Amplitude Experiment: key terms

  • Updated

Glossary of key experimentation terms

 

Term

Definition

Problem statement

An explanation of the internal business or user problem you are trying to solve.

Hypothesis

An assumption of what methods could be taken to solve or alleviate the problem statement and why. 

Audience

A group of users that will be targeted for the experiment. This audience will typically be split evenly into “control” and “variant” groups

Primary success metric

The main metric you hope to move by running this experiment. Should ideally drive both customer and business success

Secondary success metric

An additional metric you hope/expect to move with this experiment

Target lift / minimum detectable effect (MDE)

The percentage change you expect to drive on your primary success metric as a result of this experience

Counter metric

A metric you want to ensure does not suffer at the expense of increasing your success metrics. For example, if you drive users to a free trial of your business product, trials of your consumer product could be a counter metric. If business trials go up, consumer trials will likely go down. You want to make sure there's a net positive effect.

Baseline conversion rate

The current rate of your primary success metrics prior to this experiment.

Sample size

The number of users/amount of traffic you need in each of your experimental variants in order to soundly detect statistical significance.

Run time

Based on the sample size needed per variant and your traffic levels, how long your experiment will take to run.

Confidence / significance level

The likelihood you will get a false positive. For example, if you have a 95% confidence level (sometimes written as 5% significance level), there is a 5% chance of detecting a change to your success metric when there was really no change.

Confidence interval

A range of plausible values that contains the parameter of interest.

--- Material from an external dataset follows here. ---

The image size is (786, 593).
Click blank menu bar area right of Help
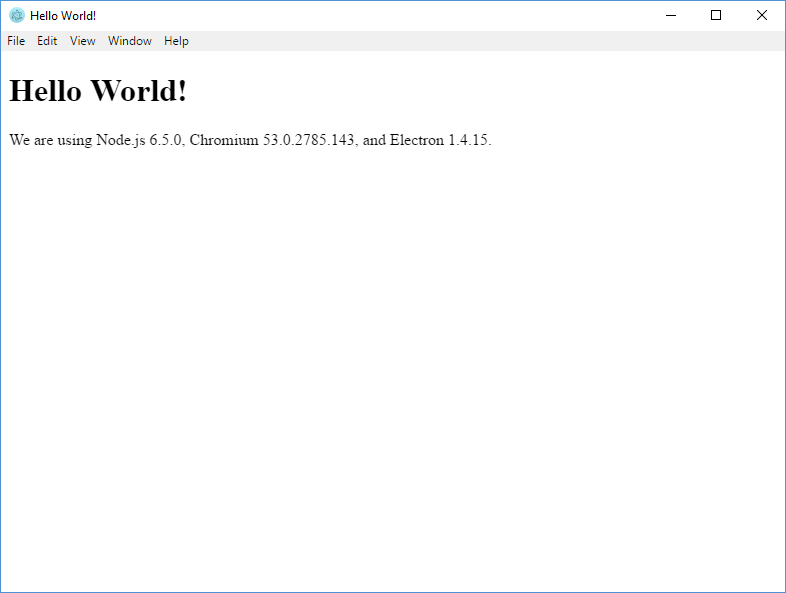coord(480,41)
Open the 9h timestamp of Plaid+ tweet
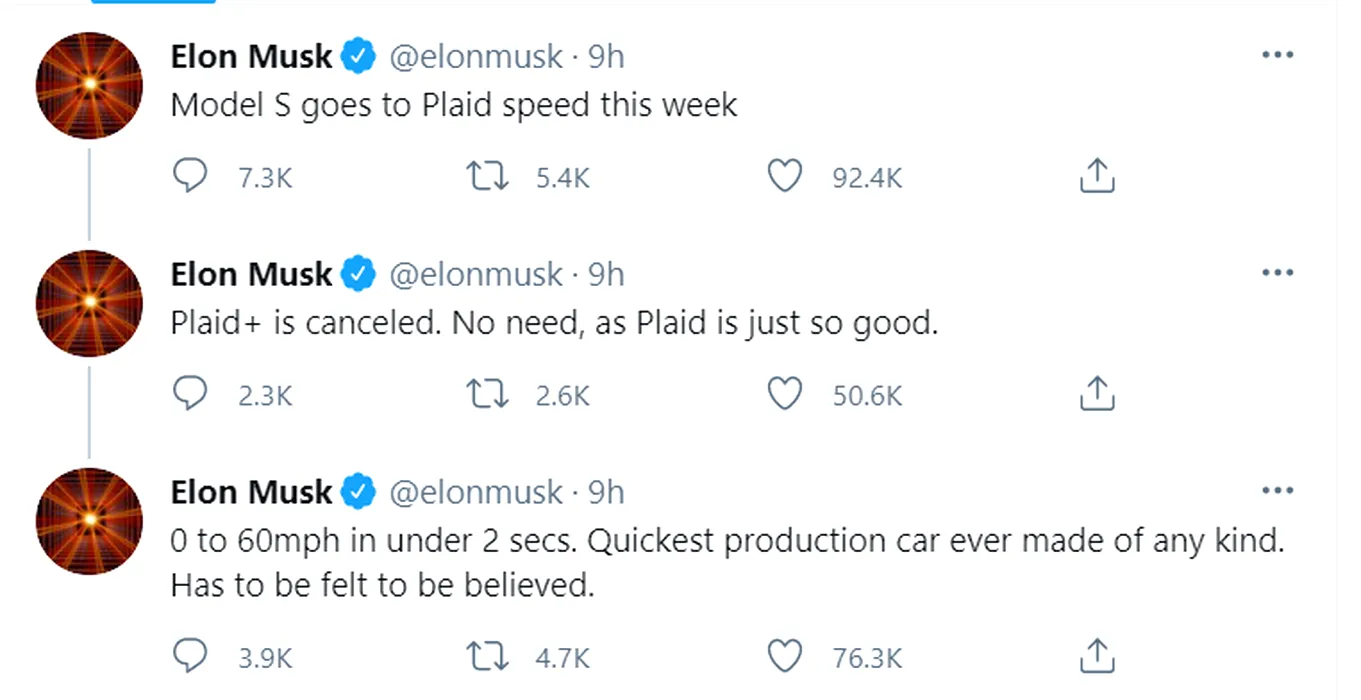1361x700 pixels. click(x=605, y=274)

In our case, the true parameter we’re trying to estimate is the difference in means between the treatment and control/baseline. 


For example: if the confidence level is set to 95 and we ran the same experiment 100 times, the confidence interval–in each run–would contain the true parameter at least 95 times.

p-value

The probability of observing the data assuming that there is no difference between treatment and control. 

Statistical power

The likelihood that you will detect a change to your success metric when there is a change to be detected.

Payload

Variables attached to a variant, that can be used to remote change flags and experiments without a code change

Sequential testing

A statistical analysis where the sample size is not fixed in advance, allowing you to: conduct an A/B test, peek at your results, and conclude them without inflating your false positives.

Allocation

The % or # of targeted users you want to get this variant 

Type 1 error

Incorrectly classifying that there is a statistically significant difference between treatment and control, when there is not.

Type 2 error

Incorrectly classifying that there is no difference between treatment and control, when there is.

Enrollment Event

An event that signifies a user was enrolled into a Flag, which includes the user’s variant assignment in the event properties.

Assignment Event

Another name for Enrollment event. 

Exposure Event

The event that indicates when a user has actually seen a change based on a experiment.